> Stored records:
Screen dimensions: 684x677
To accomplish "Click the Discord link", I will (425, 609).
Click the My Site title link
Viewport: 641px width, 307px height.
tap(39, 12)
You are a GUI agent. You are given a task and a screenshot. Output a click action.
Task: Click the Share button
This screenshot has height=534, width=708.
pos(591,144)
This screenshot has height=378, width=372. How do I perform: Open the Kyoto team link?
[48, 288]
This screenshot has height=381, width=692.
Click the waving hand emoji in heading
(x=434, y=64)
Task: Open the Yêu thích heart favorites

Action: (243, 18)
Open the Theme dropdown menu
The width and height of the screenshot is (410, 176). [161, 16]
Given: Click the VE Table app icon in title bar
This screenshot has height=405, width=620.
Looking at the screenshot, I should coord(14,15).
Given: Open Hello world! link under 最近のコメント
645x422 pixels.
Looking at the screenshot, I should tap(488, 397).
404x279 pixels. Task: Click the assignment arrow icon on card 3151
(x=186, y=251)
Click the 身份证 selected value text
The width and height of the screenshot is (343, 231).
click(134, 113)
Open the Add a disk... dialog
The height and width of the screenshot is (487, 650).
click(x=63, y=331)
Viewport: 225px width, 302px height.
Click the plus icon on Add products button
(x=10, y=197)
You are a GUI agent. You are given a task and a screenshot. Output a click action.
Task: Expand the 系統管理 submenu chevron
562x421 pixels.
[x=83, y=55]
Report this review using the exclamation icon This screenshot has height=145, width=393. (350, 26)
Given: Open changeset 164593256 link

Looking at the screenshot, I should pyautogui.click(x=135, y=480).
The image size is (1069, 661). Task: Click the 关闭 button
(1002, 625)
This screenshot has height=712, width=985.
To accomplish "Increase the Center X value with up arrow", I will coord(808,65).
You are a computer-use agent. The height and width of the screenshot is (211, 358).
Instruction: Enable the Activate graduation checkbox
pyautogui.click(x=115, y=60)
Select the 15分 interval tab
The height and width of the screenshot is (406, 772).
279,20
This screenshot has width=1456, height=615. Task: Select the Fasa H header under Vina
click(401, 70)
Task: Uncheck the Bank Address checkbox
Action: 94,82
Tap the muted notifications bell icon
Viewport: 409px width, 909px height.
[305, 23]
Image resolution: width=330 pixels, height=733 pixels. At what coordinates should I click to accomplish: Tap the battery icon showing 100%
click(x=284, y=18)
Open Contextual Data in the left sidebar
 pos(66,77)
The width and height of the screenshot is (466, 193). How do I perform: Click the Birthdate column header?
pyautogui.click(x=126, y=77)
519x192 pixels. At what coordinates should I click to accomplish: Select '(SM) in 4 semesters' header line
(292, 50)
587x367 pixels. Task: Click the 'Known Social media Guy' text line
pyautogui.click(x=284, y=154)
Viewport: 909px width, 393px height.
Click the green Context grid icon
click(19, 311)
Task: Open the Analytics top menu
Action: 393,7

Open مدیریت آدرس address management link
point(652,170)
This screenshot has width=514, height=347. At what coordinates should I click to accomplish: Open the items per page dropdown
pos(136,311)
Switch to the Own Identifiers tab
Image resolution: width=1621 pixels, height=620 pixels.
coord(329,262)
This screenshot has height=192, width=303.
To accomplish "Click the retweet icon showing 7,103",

> What is expected:
Exact copies of every record are required, so retype them in full.

> Exercise result:
Screen dimensions: 684x677
To accomplish "Click the Discord link", I will (425, 609).
Click the My Site title link
Viewport: 641px width, 307px height.
tap(39, 12)
You are a GUI agent. You are given a task and a screenshot. Output a click action.
Task: Click the Share button
This screenshot has height=534, width=708.
pos(591,144)
This screenshot has height=378, width=372. How do I perform: Open the Kyoto team link?
[48, 288]
This screenshot has height=381, width=692.
Click the waving hand emoji in heading
(x=434, y=64)
Task: Open the Yêu thích heart favorites

Action: (243, 18)
Open the Theme dropdown menu
The width and height of the screenshot is (410, 176). [161, 16]
Given: Click the VE Table app icon in title bar
This screenshot has height=405, width=620.
Looking at the screenshot, I should coord(14,15).
Given: Open Hello world! link under 最近のコメント
645x422 pixels.
Looking at the screenshot, I should tap(488, 397).
404x279 pixels. Task: Click the assignment arrow icon on card 3151
(x=186, y=251)
Click the 身份证 selected value text
The width and height of the screenshot is (343, 231).
click(134, 113)
Open the Add a disk... dialog
The height and width of the screenshot is (487, 650).
click(x=63, y=331)
Viewport: 225px width, 302px height.
Click the plus icon on Add products button
(x=10, y=197)
You are a GUI agent. You are given a task and a screenshot. Output a click action.
Task: Expand the 系統管理 submenu chevron
562x421 pixels.
[x=83, y=55]
Report this review using the exclamation icon This screenshot has height=145, width=393. (350, 26)
Given: Open changeset 164593256 link

Looking at the screenshot, I should pyautogui.click(x=135, y=480).
The image size is (1069, 661). Task: Click the 关闭 button
(1002, 625)
This screenshot has height=712, width=985.
To accomplish "Increase the Center X value with up arrow", I will coord(808,65).
You are a computer-use agent. The height and width of the screenshot is (211, 358).
Instruction: Enable the Activate graduation checkbox
pyautogui.click(x=115, y=60)
Select the 15分 interval tab
The height and width of the screenshot is (406, 772).
279,20
This screenshot has width=1456, height=615. Task: Select the Fasa H header under Vina
click(401, 70)
Task: Uncheck the Bank Address checkbox
Action: 94,82
Tap the muted notifications bell icon
Viewport: 409px width, 909px height.
[305, 23]
Image resolution: width=330 pixels, height=733 pixels. At what coordinates should I click to accomplish: Tap the battery icon showing 100%
click(x=284, y=18)
Open Contextual Data in the left sidebar
 pos(66,77)
The width and height of the screenshot is (466, 193). How do I perform: Click the Birthdate column header?
pyautogui.click(x=126, y=77)
519x192 pixels. At what coordinates should I click to accomplish: Select '(SM) in 4 semesters' header line
(292, 50)
587x367 pixels. Task: Click the 'Known Social media Guy' text line
pyautogui.click(x=284, y=154)
Viewport: 909px width, 393px height.
Click the green Context grid icon
click(19, 311)
Task: Open the Analytics top menu
Action: 393,7

Open مدیریت آدرس address management link
point(652,170)
This screenshot has width=514, height=347. At what coordinates should I click to accomplish: Open the items per page dropdown
pos(136,311)
Switch to the Own Identifiers tab
Image resolution: width=1621 pixels, height=620 pixels.
coord(329,262)
This screenshot has height=192, width=303.
To accomplish "Click the retweet icon showing 7,103",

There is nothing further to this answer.